Content-Type: text/html
------WebKitFormBoundary4PCP0w0H0qxg16VB--
重要部位红色已经标注,表单提交时http 头部的 Content-Type 会有一个boundary分隔符,分隔符会分割表单提交的每项内容(也就是每个input域),如是文件则Content-Disposition会出现一个filename,同时带上Content-Type描述文件类型,否则没有,大体的解析格式如下(为了显示观看,故意换行显示,实际上没有)
-----------分隔符\r\n
Content-Disposition: form-data; name="XX"\r\n
Content-Type: image/png\r\n
\r\n
具体内容
------------分隔符\r\n
Content-Disposition: form-data; name="XX"; filename="XX"\r\n
Content-Type: image/png\r\n
\r\n
具体内容
------------分隔符\r\n
Content-Disposition: form-data; name="XX"; filename="XX"\r\n
Content-Type: image/png\r\n
\r\n
具体内容
------------分隔符--\r\n
注:最后一行会多出--,例如---------------分隔符--\r\n,同时------------分隔符会比boundary=----分隔符 多--两个,总体可以理解以--boundary进行分割的
JAVA Servlet 实现:
@WebServlet(urlPatterns="/file/upload")
public class FileServlet extends HttpServlet{
private static final long serialVersionUID = 1L;
@Override
protected void doPost(HttpServletRequest request, HttpServletResponse response)

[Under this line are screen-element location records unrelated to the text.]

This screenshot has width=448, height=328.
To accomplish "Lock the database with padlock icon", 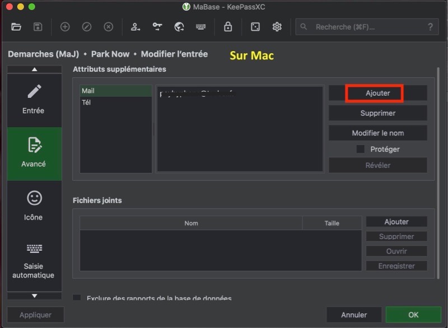I will coord(228,26).
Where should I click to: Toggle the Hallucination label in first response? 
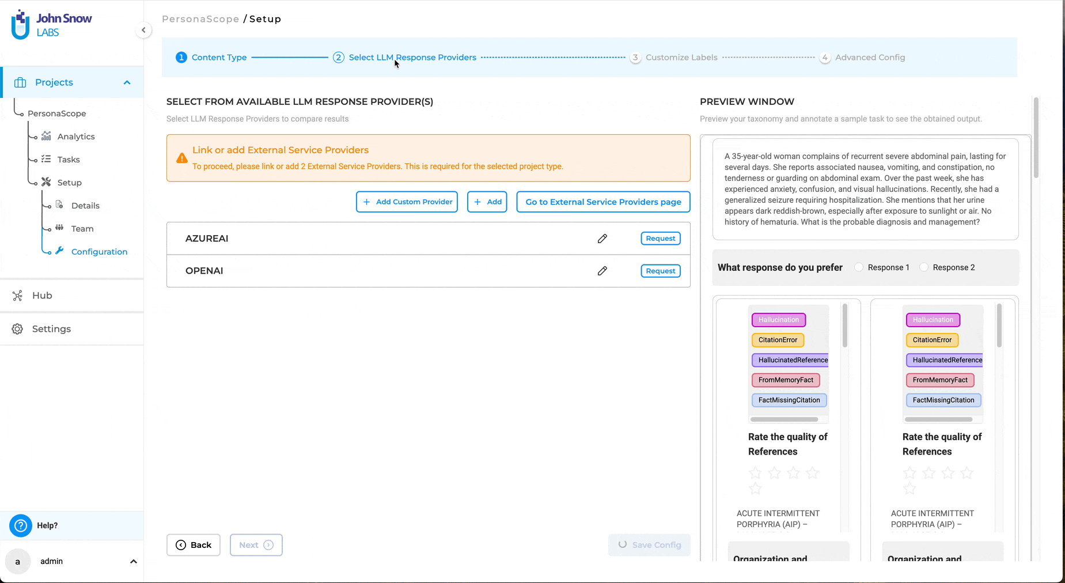(x=778, y=320)
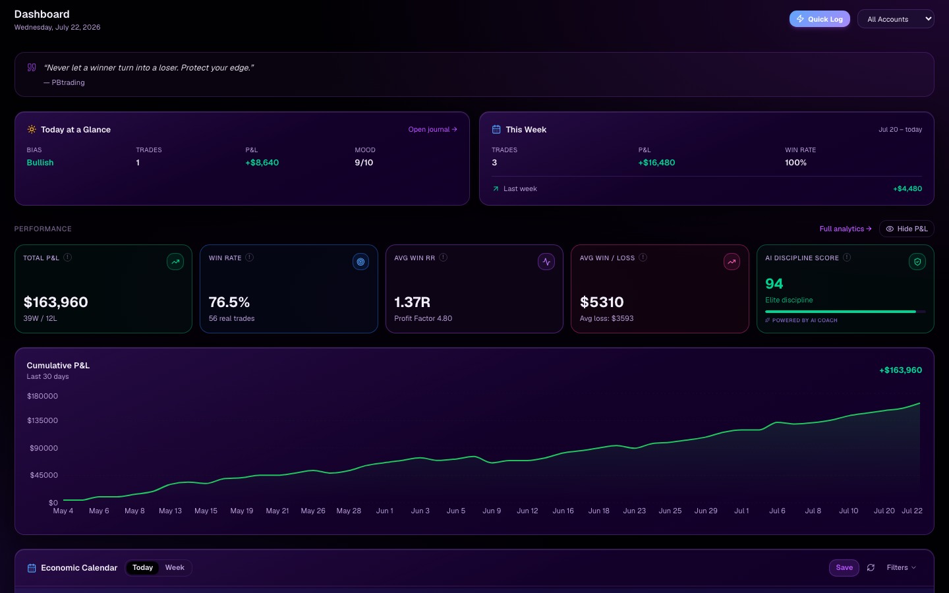
Task: Toggle Hide P&L visibility
Action: click(906, 229)
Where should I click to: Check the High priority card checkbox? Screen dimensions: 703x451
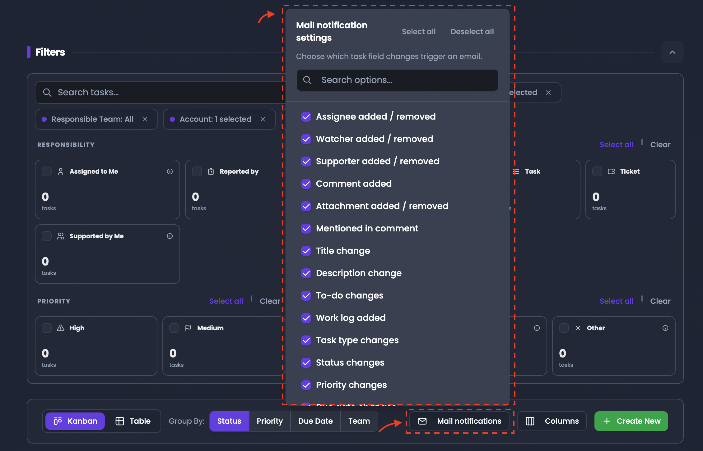(x=47, y=328)
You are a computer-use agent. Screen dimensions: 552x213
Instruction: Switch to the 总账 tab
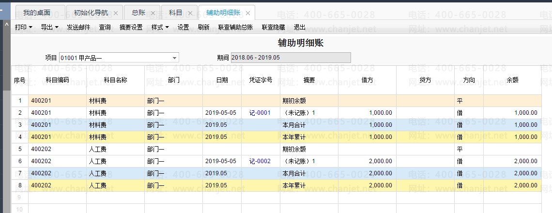click(x=138, y=13)
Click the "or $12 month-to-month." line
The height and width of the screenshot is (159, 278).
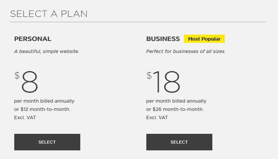[x=42, y=109]
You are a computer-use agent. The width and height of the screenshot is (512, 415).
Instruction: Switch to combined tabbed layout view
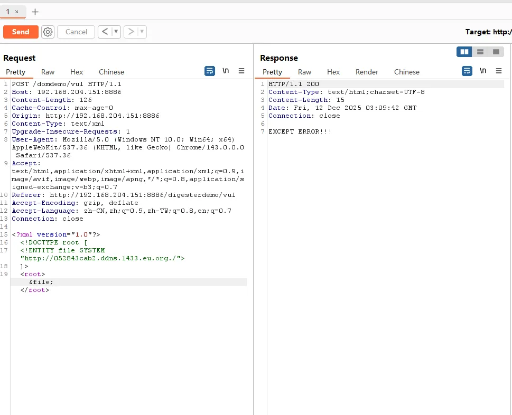pyautogui.click(x=496, y=52)
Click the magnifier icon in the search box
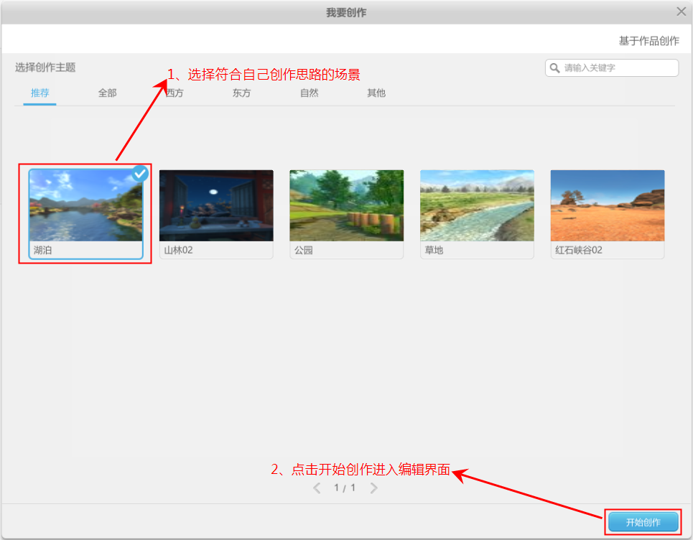 click(x=556, y=68)
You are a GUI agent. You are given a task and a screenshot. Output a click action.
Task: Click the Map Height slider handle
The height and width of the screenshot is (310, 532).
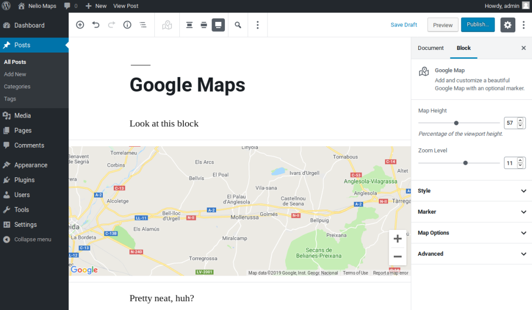tap(456, 123)
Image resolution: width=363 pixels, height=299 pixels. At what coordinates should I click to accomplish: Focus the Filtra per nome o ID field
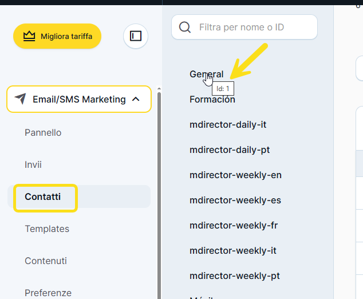click(x=252, y=27)
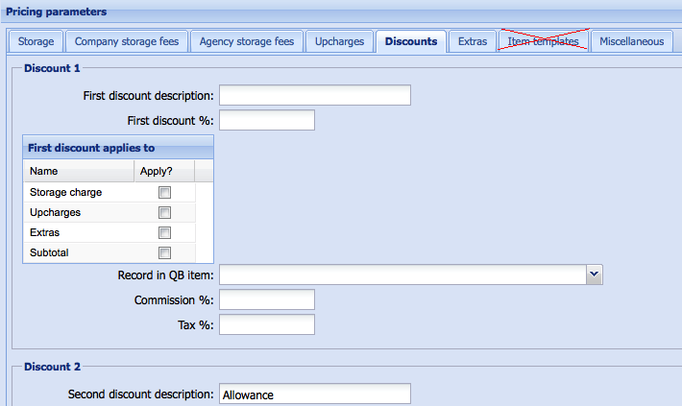The height and width of the screenshot is (406, 682).
Task: Focus the First discount description field
Action: [314, 95]
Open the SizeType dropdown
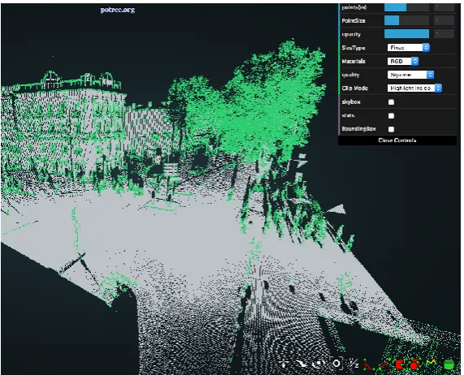The height and width of the screenshot is (375, 464). 409,48
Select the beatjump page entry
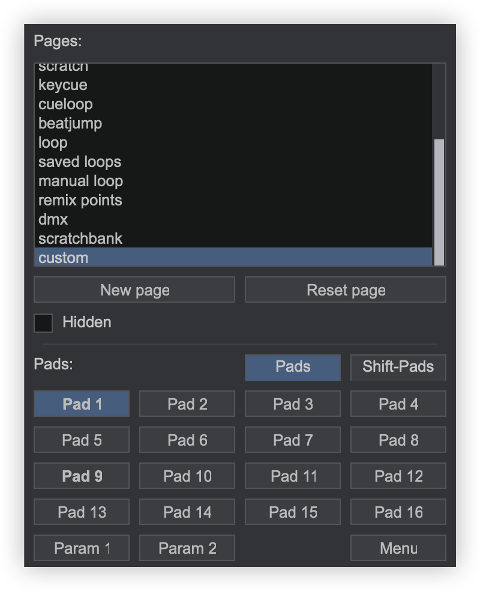This screenshot has width=480, height=591. (233, 123)
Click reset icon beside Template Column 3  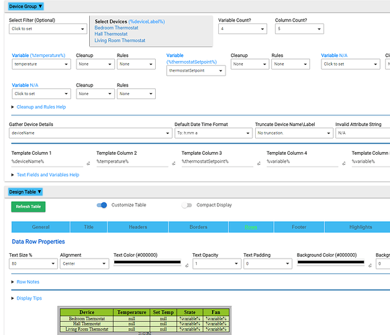[x=258, y=163]
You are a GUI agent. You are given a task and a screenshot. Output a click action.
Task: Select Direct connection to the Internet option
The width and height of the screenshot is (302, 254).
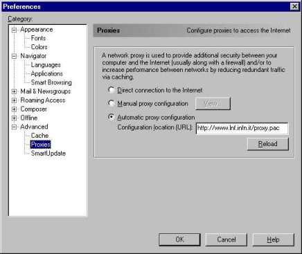[112, 90]
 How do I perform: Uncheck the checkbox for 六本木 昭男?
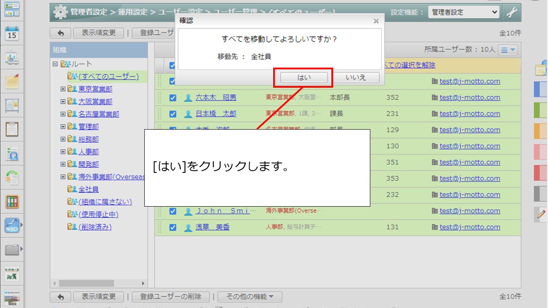pos(173,98)
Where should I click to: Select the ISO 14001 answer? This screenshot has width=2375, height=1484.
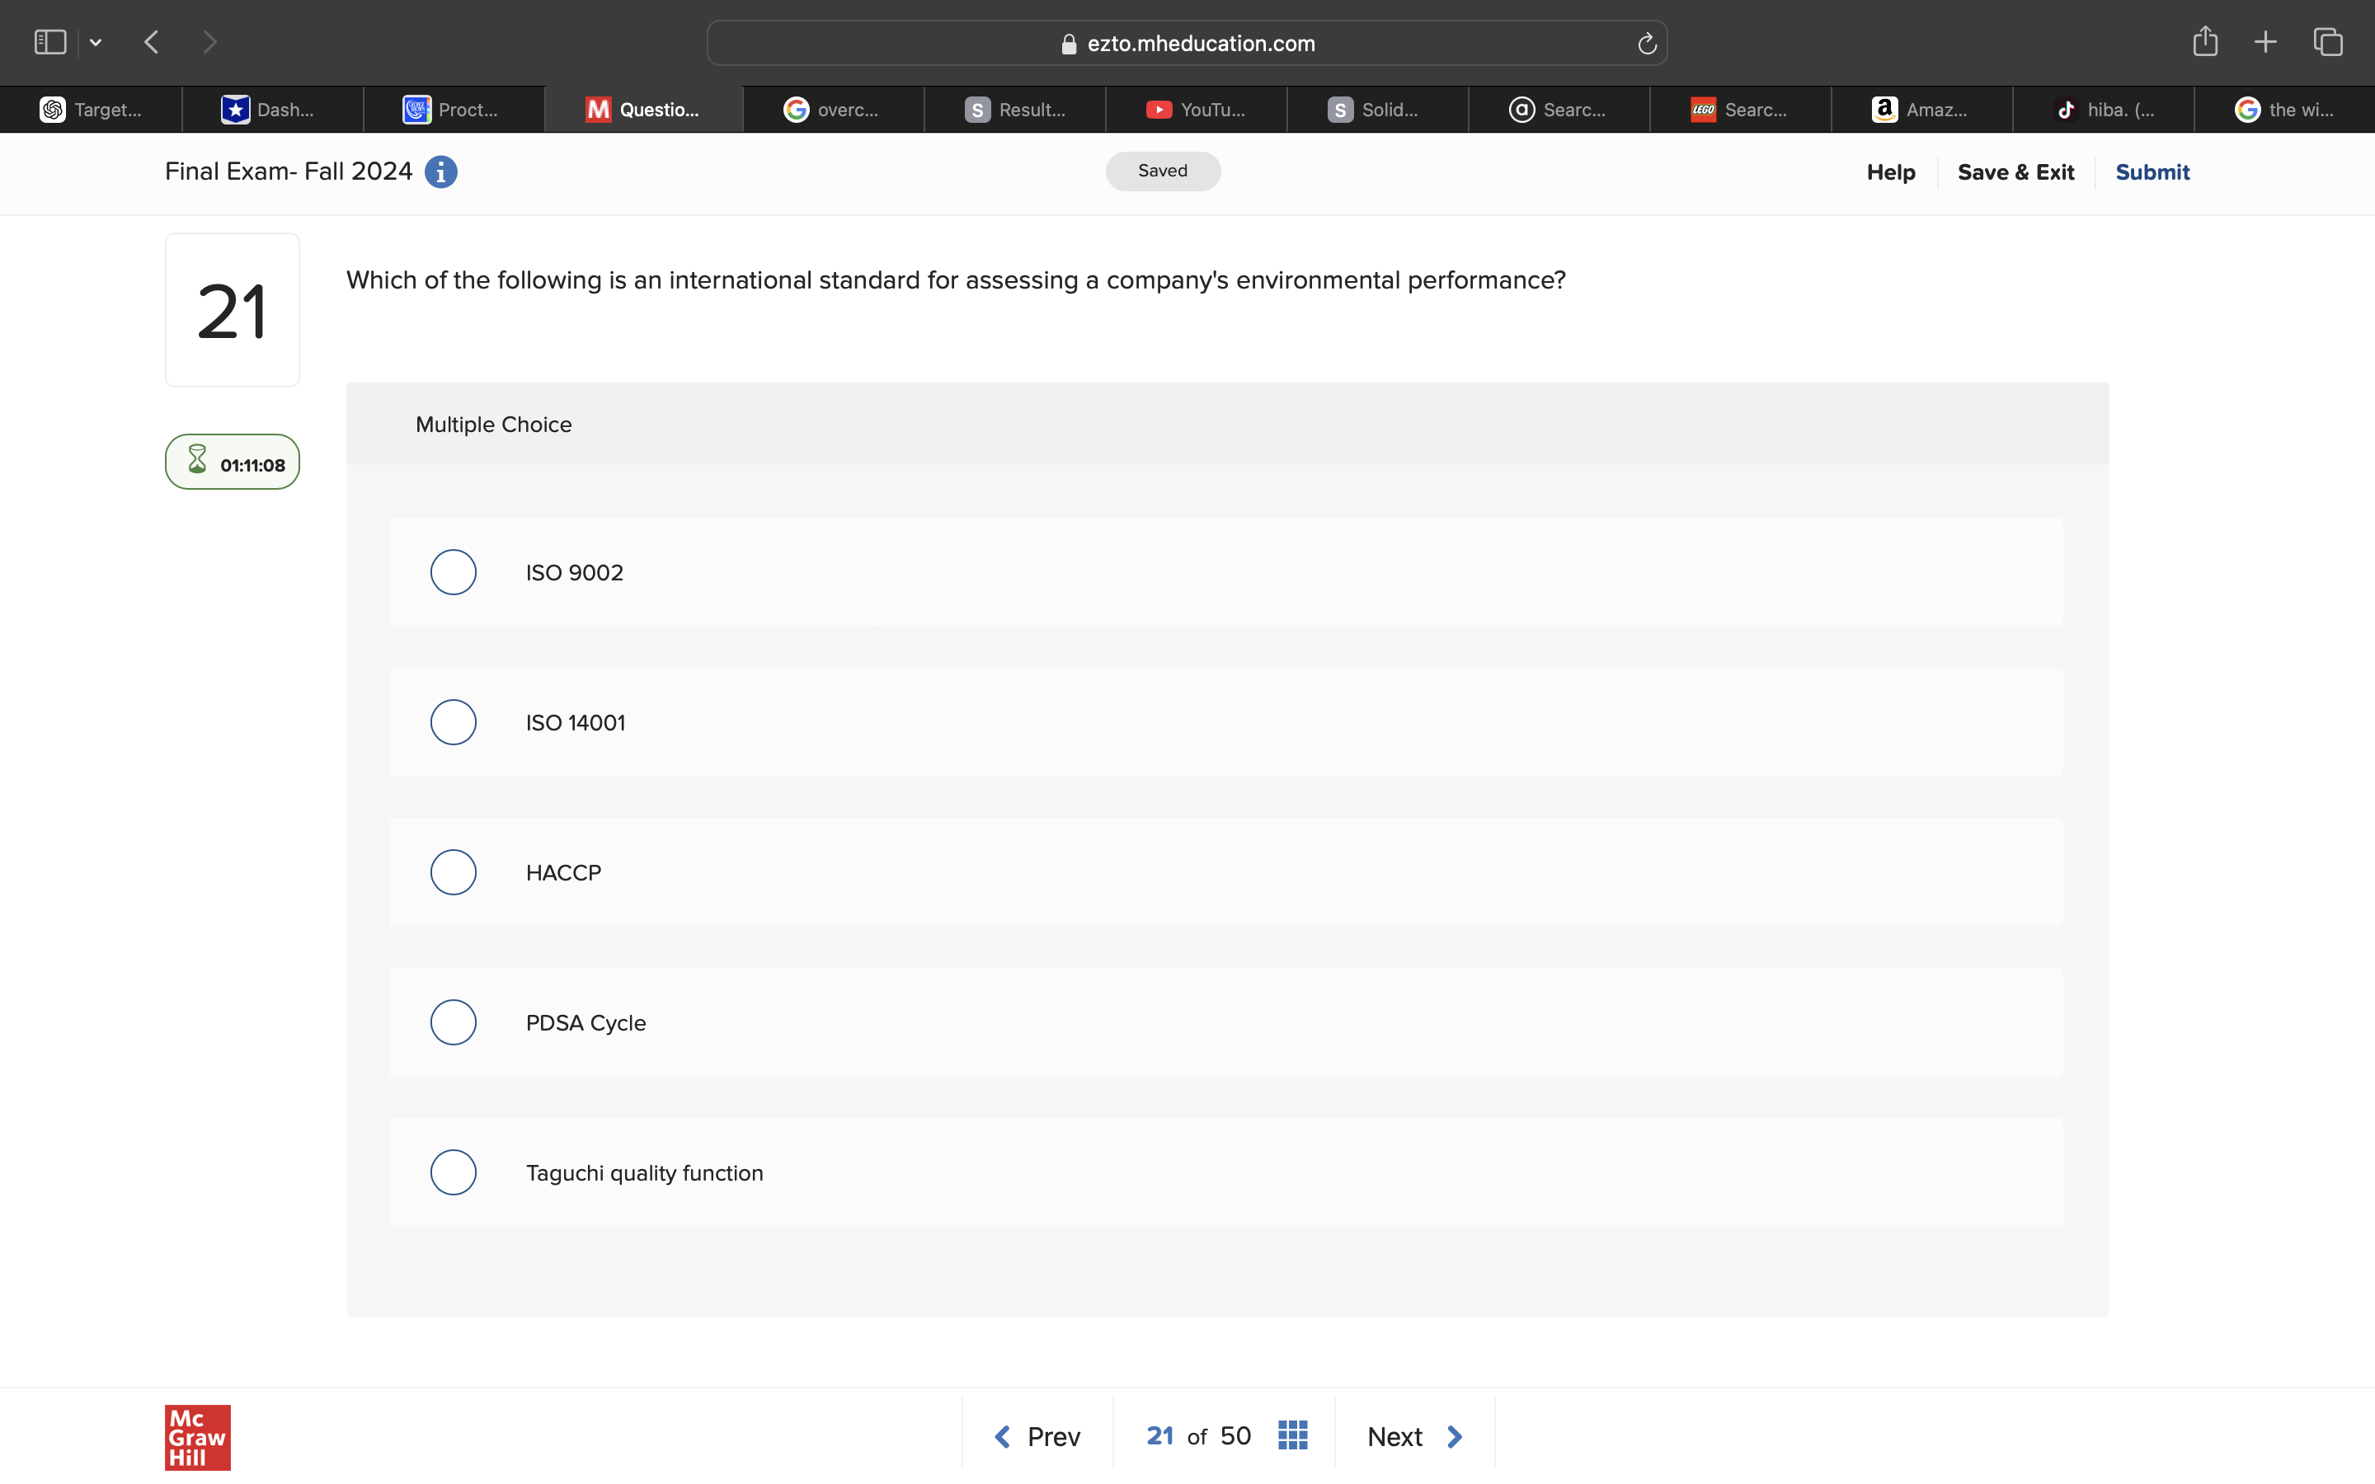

throws ServletException, IOException {
String contentType = request.getContentType();
//文件上传(类似:Content-Type:multipart/form-data; boundary=----WebKitFormBoundary4PCP0w0H0qxg16VB)
if(contentType != null && contentType.startsWith("multipart/form-data")){
try {
List fileItems = FileItemParse.parseForm(request);
System.out.println(fileItems);
} catch (Exception e) {
e.printStackTrace();
}
}
}
@Override
protected void doGet(HttpServletRequest request, HttpServletResponse response)
throws ServletException, IOException {
request.getRequestDispatcher("/WEB-INF/views/file/upload.jsp")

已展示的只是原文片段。